DATA FOR THIS TASK —
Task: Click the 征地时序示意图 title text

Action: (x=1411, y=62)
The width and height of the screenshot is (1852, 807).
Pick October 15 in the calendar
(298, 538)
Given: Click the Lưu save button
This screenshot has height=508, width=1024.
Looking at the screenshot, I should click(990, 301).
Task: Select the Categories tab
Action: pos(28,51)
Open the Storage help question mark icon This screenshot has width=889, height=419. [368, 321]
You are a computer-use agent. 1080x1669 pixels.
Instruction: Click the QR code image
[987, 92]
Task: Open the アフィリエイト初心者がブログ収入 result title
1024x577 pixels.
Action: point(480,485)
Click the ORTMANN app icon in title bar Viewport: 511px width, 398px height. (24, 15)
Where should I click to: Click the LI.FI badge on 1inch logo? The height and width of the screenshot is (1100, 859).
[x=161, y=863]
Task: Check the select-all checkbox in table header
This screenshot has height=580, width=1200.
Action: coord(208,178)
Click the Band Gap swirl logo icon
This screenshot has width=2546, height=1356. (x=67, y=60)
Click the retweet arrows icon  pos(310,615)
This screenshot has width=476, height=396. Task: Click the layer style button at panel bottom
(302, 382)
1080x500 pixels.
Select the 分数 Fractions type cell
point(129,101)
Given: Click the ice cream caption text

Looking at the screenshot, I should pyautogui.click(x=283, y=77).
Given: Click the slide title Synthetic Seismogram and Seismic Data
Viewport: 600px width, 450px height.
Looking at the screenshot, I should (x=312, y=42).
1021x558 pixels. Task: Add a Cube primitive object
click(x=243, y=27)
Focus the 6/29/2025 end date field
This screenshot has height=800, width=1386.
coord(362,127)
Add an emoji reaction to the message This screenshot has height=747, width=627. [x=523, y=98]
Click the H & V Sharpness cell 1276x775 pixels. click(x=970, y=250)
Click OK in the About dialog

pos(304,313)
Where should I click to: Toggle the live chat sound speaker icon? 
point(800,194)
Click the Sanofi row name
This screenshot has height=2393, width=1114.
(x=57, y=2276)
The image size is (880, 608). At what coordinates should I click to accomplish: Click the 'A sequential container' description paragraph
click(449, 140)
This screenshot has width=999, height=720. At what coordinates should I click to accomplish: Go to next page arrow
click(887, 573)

WHAT TO PRODUCE — Copy out every line of the listing that contains the string "Open".

SOLUTION FOR THIS TASK —
Open the Storage help question mark icon This screenshot has width=889, height=419. [368, 321]
Task: Open the アフィリエイト初心者がブログ収入 result title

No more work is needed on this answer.